→ Exercise directions: Filter the entries down to the lines holding "agent", then copy those lines.

→ Data to use:
---

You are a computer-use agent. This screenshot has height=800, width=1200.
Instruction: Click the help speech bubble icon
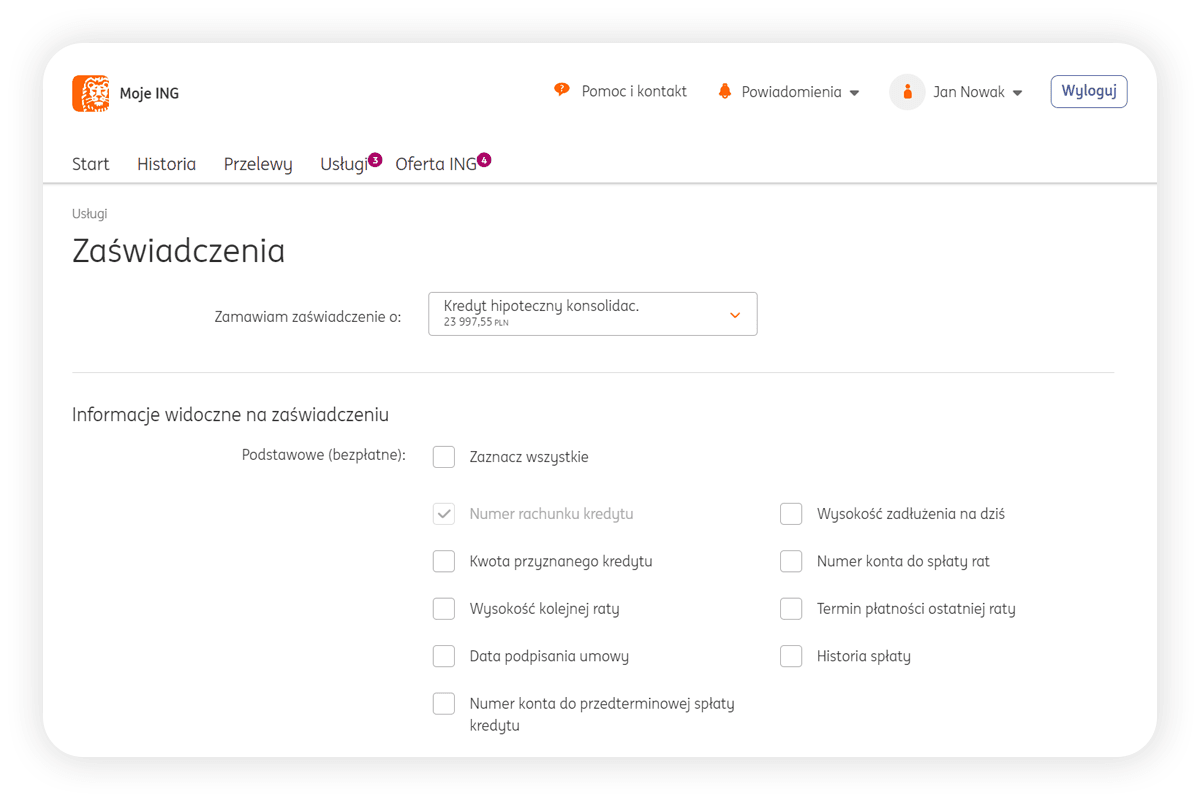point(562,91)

---

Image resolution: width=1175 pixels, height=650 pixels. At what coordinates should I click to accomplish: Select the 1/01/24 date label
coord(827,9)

---

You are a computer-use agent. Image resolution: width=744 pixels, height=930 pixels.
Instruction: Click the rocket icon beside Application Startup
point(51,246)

---

→ Written solution:
You are a computer-use agent. This screenshot has height=800, width=1200.
You are a computer-use agent. Image resolution: width=744 pixels, height=930 pixels.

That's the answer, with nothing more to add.